REQUEST: Count how many lines in the rows contain the string "pixels", with case counting, and reply with the number alone.

DATASET EXTRACT:
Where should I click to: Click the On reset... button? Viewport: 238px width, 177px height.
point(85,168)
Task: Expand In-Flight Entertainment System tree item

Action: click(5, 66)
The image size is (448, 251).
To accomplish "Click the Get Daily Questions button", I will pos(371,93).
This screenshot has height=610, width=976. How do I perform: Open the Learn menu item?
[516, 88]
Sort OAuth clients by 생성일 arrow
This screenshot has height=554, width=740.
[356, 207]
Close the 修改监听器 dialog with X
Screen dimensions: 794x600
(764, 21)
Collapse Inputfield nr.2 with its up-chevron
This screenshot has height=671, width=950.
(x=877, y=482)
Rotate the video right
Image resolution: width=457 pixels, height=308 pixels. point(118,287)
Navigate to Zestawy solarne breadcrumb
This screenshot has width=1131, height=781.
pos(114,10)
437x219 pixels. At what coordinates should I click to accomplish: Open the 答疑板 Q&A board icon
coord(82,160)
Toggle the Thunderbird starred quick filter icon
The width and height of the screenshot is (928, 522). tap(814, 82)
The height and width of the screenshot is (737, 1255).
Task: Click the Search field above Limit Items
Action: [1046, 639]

TASK ANSWER: 2